Swap every "Instruction" in the material below for "Goal", and write the lines out again with nothing else changed.

[Extracted records]
□ □ □ □
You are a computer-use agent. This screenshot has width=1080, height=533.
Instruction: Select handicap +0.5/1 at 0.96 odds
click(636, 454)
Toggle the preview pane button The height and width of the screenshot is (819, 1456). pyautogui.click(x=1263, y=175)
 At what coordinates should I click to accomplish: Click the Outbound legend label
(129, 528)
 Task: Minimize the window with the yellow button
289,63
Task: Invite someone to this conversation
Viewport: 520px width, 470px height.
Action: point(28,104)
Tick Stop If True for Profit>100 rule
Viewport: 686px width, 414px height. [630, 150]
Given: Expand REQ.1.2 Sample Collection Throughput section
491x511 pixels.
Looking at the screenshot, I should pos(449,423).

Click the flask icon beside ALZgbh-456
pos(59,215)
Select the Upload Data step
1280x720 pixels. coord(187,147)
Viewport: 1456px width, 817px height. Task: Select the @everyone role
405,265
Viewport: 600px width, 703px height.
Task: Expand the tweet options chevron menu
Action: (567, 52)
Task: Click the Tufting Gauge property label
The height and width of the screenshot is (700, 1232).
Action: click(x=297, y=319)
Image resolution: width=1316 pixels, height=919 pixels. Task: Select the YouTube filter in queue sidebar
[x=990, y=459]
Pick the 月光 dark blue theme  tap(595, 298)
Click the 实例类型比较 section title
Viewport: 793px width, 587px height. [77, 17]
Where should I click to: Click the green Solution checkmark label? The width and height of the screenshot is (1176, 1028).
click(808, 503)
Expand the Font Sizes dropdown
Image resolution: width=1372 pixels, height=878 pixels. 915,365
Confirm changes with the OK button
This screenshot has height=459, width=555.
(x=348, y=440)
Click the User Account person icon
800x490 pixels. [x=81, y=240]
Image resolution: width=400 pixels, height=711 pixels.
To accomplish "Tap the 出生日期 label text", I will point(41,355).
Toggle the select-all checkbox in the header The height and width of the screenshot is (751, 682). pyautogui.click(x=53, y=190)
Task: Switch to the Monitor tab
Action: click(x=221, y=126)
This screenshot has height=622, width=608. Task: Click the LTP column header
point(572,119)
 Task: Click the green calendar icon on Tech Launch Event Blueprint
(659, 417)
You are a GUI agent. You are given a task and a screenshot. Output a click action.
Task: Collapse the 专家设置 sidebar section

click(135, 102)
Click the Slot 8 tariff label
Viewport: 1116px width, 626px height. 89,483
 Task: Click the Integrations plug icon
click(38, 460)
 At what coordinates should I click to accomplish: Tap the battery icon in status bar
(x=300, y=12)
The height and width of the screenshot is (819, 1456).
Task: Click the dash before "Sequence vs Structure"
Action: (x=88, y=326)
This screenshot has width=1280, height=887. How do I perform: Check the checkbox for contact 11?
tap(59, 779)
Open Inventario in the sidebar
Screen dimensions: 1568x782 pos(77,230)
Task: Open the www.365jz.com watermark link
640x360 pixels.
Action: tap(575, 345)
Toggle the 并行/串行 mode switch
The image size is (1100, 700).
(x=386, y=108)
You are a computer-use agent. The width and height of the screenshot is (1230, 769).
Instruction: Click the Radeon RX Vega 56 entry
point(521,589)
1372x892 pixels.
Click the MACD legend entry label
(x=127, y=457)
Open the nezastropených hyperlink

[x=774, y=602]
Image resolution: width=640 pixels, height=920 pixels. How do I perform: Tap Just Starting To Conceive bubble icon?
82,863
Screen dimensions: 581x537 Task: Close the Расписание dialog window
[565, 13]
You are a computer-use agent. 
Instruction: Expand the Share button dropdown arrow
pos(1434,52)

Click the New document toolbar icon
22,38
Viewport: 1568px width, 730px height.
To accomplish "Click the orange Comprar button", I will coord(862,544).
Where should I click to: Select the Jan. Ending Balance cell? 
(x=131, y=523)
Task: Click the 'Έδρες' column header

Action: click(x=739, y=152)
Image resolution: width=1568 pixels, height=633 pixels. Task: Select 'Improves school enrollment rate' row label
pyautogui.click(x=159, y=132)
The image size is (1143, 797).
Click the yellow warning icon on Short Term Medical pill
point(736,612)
□ □ □ □
▸ **Output for this task**
You are a computer-use agent. This screenshot has width=1080, height=533.
Goal: Select handicap +0.5/1 at 0.96 odds
click(636, 454)
Toggle the preview pane button The height and width of the screenshot is (819, 1456). pyautogui.click(x=1263, y=175)
 At what coordinates should I click to accomplish: Click the Outbound legend label
(129, 528)
 Task: Minimize the window with the yellow button
289,63
Task: Invite someone to this conversation
Viewport: 520px width, 470px height.
Action: point(28,104)
Tick Stop If True for Profit>100 rule
Viewport: 686px width, 414px height. [630, 150]
Given: Expand REQ.1.2 Sample Collection Throughput section
491x511 pixels.
Looking at the screenshot, I should pos(449,423).

Click the flask icon beside ALZgbh-456
pos(59,215)
Select the Upload Data step
1280x720 pixels. coord(187,147)
Viewport: 1456px width, 817px height. Task: Select the @everyone role
405,265
Viewport: 600px width, 703px height.
Task: Expand the tweet options chevron menu
Action: (567, 52)
Task: Click the Tufting Gauge property label
The height and width of the screenshot is (700, 1232).
Action: click(x=297, y=319)
Image resolution: width=1316 pixels, height=919 pixels. Task: Select the YouTube filter in queue sidebar
[x=990, y=459]
Pick the 月光 dark blue theme  tap(595, 298)
Click the 实例类型比较 section title
Viewport: 793px width, 587px height. [77, 17]
Where should I click to: Click the green Solution checkmark label? The width and height of the screenshot is (1176, 1028).
click(808, 503)
Expand the Font Sizes dropdown
Image resolution: width=1372 pixels, height=878 pixels. 915,365
Confirm changes with the OK button
This screenshot has height=459, width=555.
(x=348, y=440)
Click the User Account person icon
800x490 pixels. [x=81, y=240]
Image resolution: width=400 pixels, height=711 pixels.
To accomplish "Tap the 出生日期 label text", I will point(41,355).
Toggle the select-all checkbox in the header The height and width of the screenshot is (751, 682). pyautogui.click(x=53, y=190)
Task: Switch to the Monitor tab
Action: click(x=221, y=126)
This screenshot has height=622, width=608. Task: Click the LTP column header
point(572,119)
 Task: Click the green calendar icon on Tech Launch Event Blueprint
(659, 417)
You are a GUI agent. You are given a task and a screenshot. Output a click action.
Task: Collapse the 专家设置 sidebar section

click(135, 102)
Click the Slot 8 tariff label
Viewport: 1116px width, 626px height. 89,483
 Task: Click the Integrations plug icon
click(38, 460)
 At what coordinates should I click to accomplish: Tap the battery icon in status bar
(x=300, y=12)
The height and width of the screenshot is (819, 1456).
Task: Click the dash before "Sequence vs Structure"
Action: (x=88, y=326)
This screenshot has width=1280, height=887. How do I perform: Check the checkbox for contact 11?
tap(59, 779)
Open Inventario in the sidebar
Screen dimensions: 1568x782 pos(77,230)
Task: Open the www.365jz.com watermark link
640x360 pixels.
Action: tap(575, 345)
Toggle the 并行/串行 mode switch
The image size is (1100, 700).
(x=386, y=108)
You are a computer-use agent. The width and height of the screenshot is (1230, 769).
Goal: Click the Radeon RX Vega 56 entry
point(521,589)
1372x892 pixels.
Click the MACD legend entry label
(x=127, y=457)
Open the nezastropených hyperlink

[x=774, y=602]
Image resolution: width=640 pixels, height=920 pixels. How do I perform: Tap Just Starting To Conceive bubble icon?
82,863
Screen dimensions: 581x537 Task: Close the Расписание dialog window
[565, 13]
You are a computer-use agent. 
Goal: Expand the Share button dropdown arrow
pos(1434,52)

Click the New document toolbar icon
22,38
Viewport: 1568px width, 730px height.
To accomplish "Click the orange Comprar button", I will coord(862,544).
Where should I click to: Select the Jan. Ending Balance cell? 
(x=131, y=523)
Task: Click the 'Έδρες' column header

Action: click(x=739, y=152)
Image resolution: width=1568 pixels, height=633 pixels. Task: Select 'Improves school enrollment rate' row label
pyautogui.click(x=159, y=132)
The image size is (1143, 797).
Click the yellow warning icon on Short Term Medical pill
point(736,612)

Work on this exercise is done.